The book builds on their earlier work, The Heart Has Its Reasons (2006), a historical analysis of the early years of young adult (YA) fiction with LGBTQ+ content, a text that was included on VOYA’s Five-Foot Bookshelf of Essential Reading for Professionals Who Serve Teens.
Jenkins and Cart's new title provides an overview of this rapidly expanding body of literature within the context of the young adult (YA) literary landscape. In addition to a decade-by-decade analysis of YA fiction, this edition also includes chapters on bisexual, transgender, and intersex issues and characters, as well as chapters on comics, graphic novels, and works of nonfiction.
According to the publisher, "this volume charts the evolution of YA literature that features characters and themes which resonate not only with LGBTQ+ readers but with their allies as well. In this resource, Jenkins and Cart identify titles that are notable either for their excellence—accurate, thoughtful, and nuanced depictions—or deficiencies—books that are wrongheaded, stereotypical, or outdated. Encompassing a wide range of gender and sexual identities, Representing the Rainbow in Young Adult Literature is an invaluable resource for young people eager to read about books relevant to them and their lives."

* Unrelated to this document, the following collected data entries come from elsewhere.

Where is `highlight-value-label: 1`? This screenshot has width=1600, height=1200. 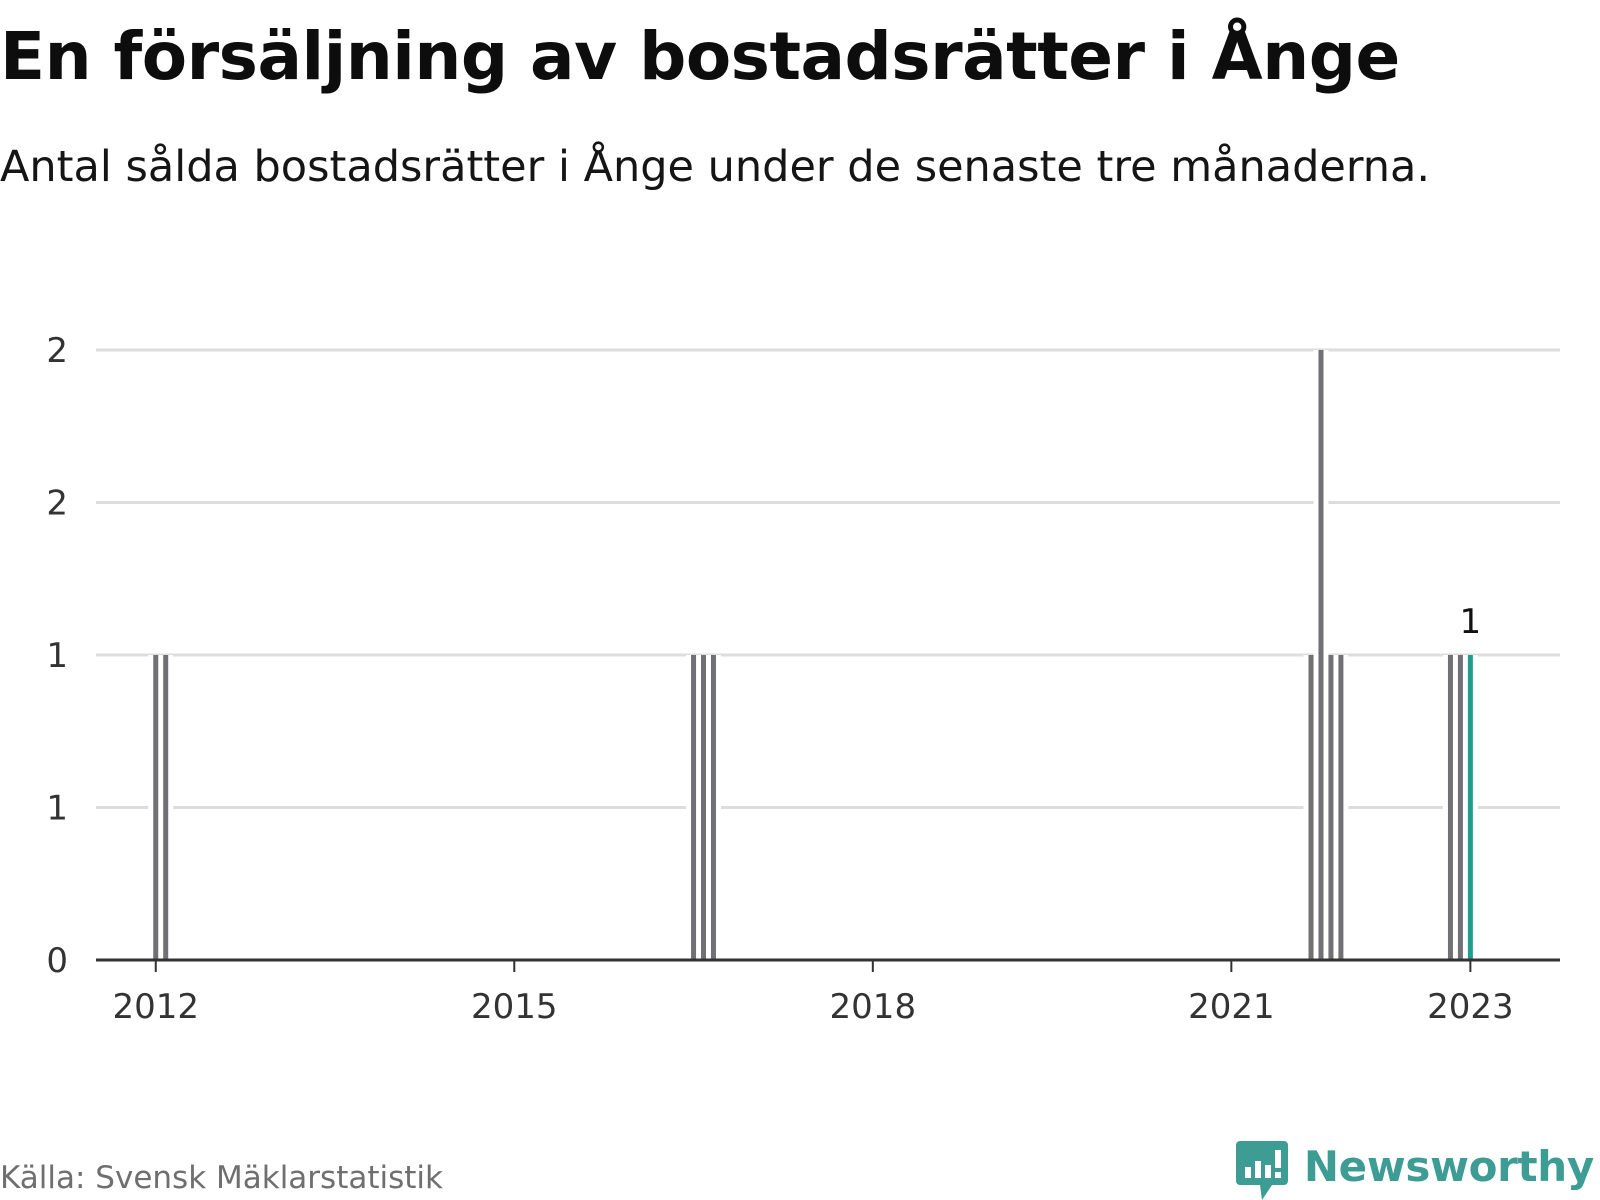 highlight-value-label: 1 is located at coordinates (1471, 622).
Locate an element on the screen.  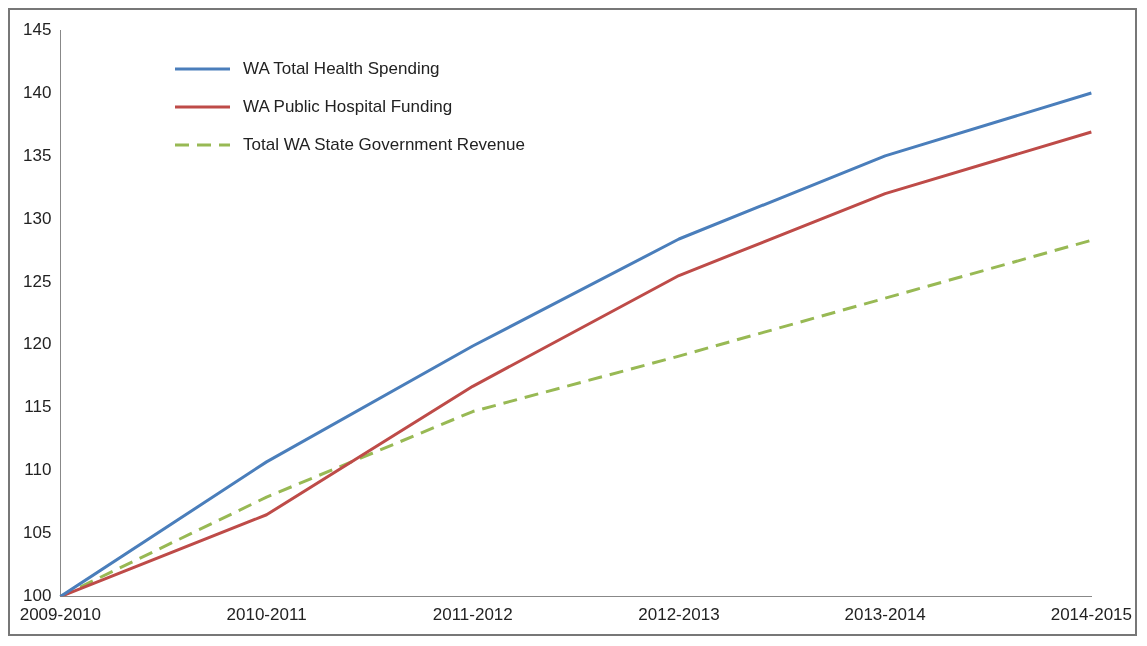
y-tick-label: 125 is located at coordinates (37, 281).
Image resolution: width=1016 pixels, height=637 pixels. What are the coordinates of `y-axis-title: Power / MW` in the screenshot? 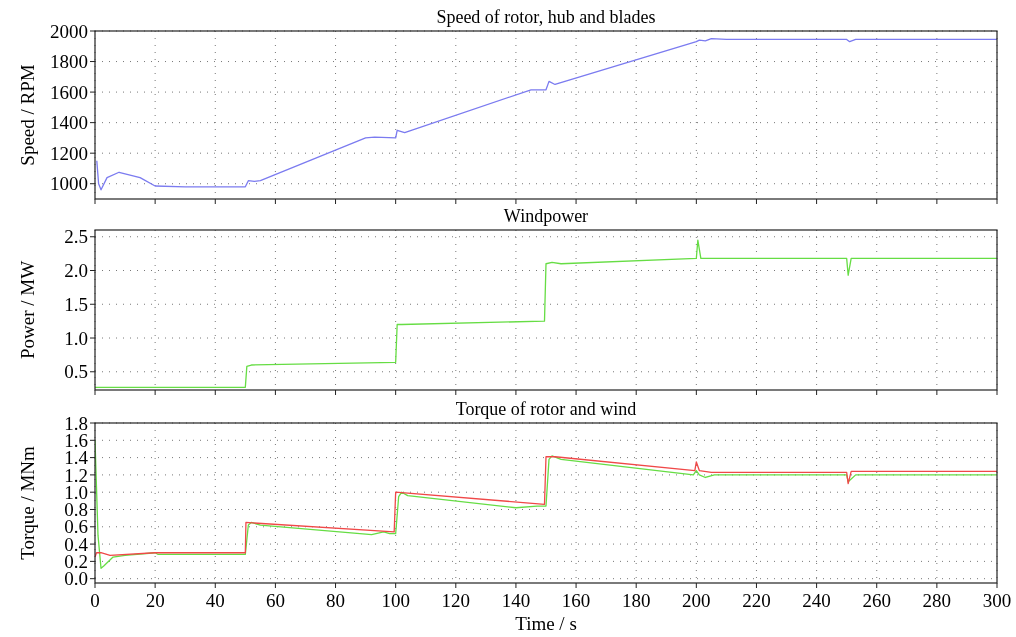 It's located at (28, 310).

Before retiring from the iSchool in 2015, Jenkins taught courses on literature for young adults and children, gendered perspectives in LIS, reading and readers, and the history of children's books. She is the recipient of several teaching awards and has a decade of experience as a school librarian/media specialist. She is coeditor of the Handbook of Research on Children's and Young Adult Literature (2011) and coauthor (with Michael Cart) of Top 250 LGBTQ Books for Teens (2015). She holds a master's and PhD in library and information studies from the University of Wisconsin-Madison and a master's in English/children's literature from Eastern Michigan University.